Principles of Consolidation

Principles of Consolidation

 

The condensed consolidated financial statements of the Company include the accounts of Xenetic UK and its wholly owned subsidiaries: Lipoxen, Xenetic Bioscience, Incorporated, and SymbioTec. All material intercompany balances and transactions have been eliminated in consolidation.

Basic and Diluted Net Loss per Share

Basic and Diluted Net Loss per Share

 

The Company computes basic net loss per share by dividing net loss applicable to common stockholders by the weighted-average number of shares of common stock outstanding during the period. The Company computes diluted net loss per share after giving consideration to the dilutive effect of stock options that are outstanding during the period, except where such non-participating securities would be anti-dilutive.

 

For the three months ended March 31, 2019 and 2018, basic and diluted net loss per share are the same for each year due to the Company’s net loss position. Potentially dilutive, non-participating securities have not been included in the calculations of diluted net loss per share, as their inclusion would be anti-dilutive.

Recently Adopted Accounting Standards

Recently Adopted Accounting Standards

 

In June 2018, the Financial Accounting Standards Board (“FASB”) issued Accounting Standards Update (“ASU”) 2018-07, Compensation – Stock Compensation (Topic 718): Improvements to Nonemployee Share-Based Payment Accounting. ASU 2018-07 expanded the scope of Topic 718 to include share-based payment transactions for acquiring goods and services from nonemployees. An entity should apply the requirements of Topic 718 to nonemployee awards except for specific guidance on inputs to an option pricing model and the attribution of cost.

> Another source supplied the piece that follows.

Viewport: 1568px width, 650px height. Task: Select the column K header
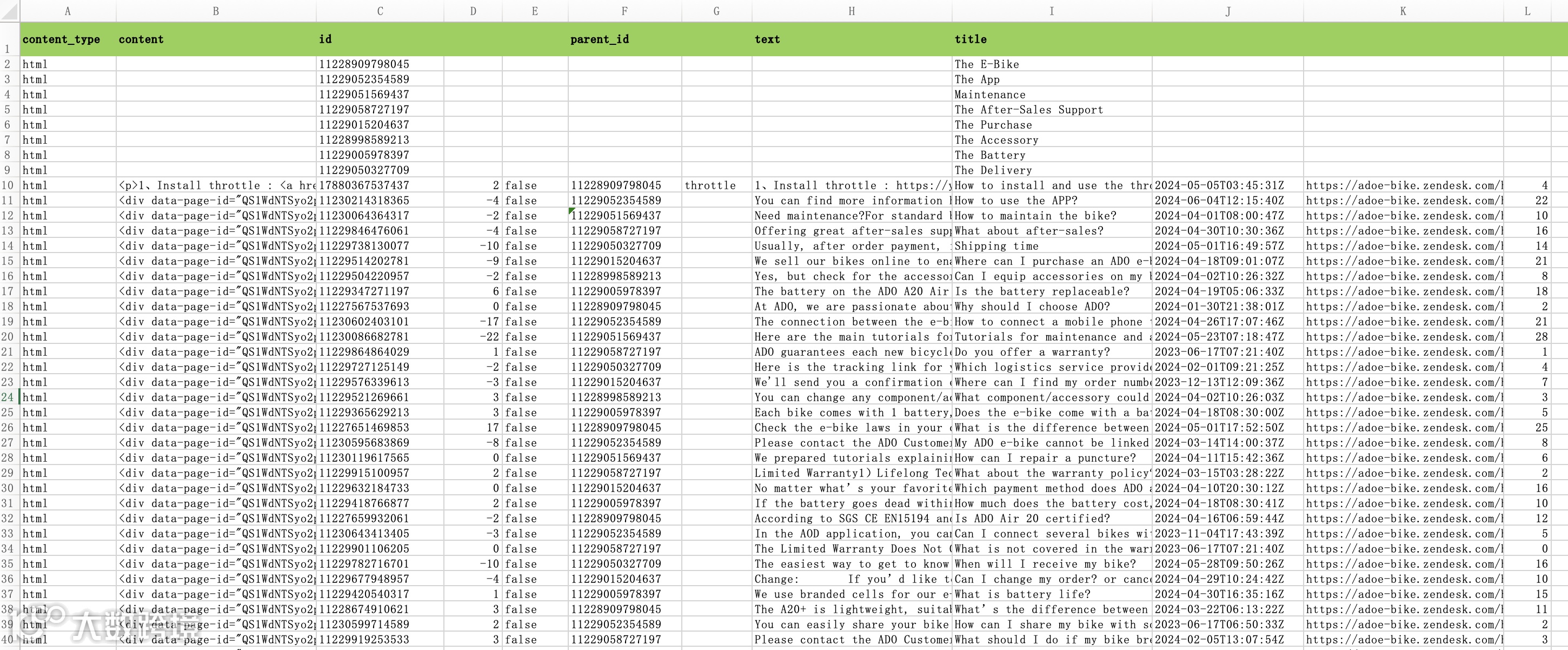1403,11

ASU 2018-07 specifies that Topic 718 applies to all share-based payment transactions in which a grantor acquires goods or services to be used or consumed in a grantor’s own operations by issuing share-based payment awards, and that Topic 718 does not apply to share-based payments used to effectively provide (1) financing to the issuer or (2) awards granted in conjunction with selling goods or services to customers as part of a contract accounted for under Topic 606 Revenue from Contracts with Customers. ASU 2018-07 was effective for the Company in the first quarter of fiscal 2019. Adoption of this standard did not have a material impact on the Company’s condensed consolidated financial statements.

  

In January 2017, the FASB issued ASU 2017-04: Intangibles — Goodwill and Other (Topic 350): Simplifying the Test for Goodwill Impairment that eliminated the requirement to calculate implied fair value of goodwill to measure a goodwill impairment charge. Instead, the new guidance requires entities to take an impairment charge based on the excess of a reporting unit’s carrying amount over its fair value. The guidance is effective for the Company no later than 2020. The Company adopted ASU 2017-04 in the first quarter of fiscal 2019. Adoption of this standard did not have a material impact on the Company’s condensed consolidated financial statements.

 

In February 2016, FASB issued ASU 2016-02, Leases (Topic 842). ASU 2016-02 requires lessees to recognize a lease liability and a right-of-use asset for all leases, with the exception of short-term leases, at the commencement date. This guidance is effective for annual reporting periods beginning after December 15, 2018, including interim periods within those annual periods. Subsequently, in July 2018, the FASB issued ASU 2018-11, Lease (Topic 842): Targeted Improvements, which provides a number of practical expedients in transition. The Company adopted ASU 2016-02 effective January 1, 2019 and elected a package of practical expedients and the new transition approach permitted by ASU 2018-11. ASU 2018-11 allows the Company not to reassess existing identification of lease, classification of a lease or any initial direct costs. The Company has also elected to use the hindsight practical expedients. The adoption did not have a material impact on the Company’s condensed consolidated financial statements, resulted in an approximate $40,000 increase in total assets and total liabilities in our condensed consolidated balance sheet and did not have any effect on accumulated deficit at the beginning of 2019. See Note 11 for further information.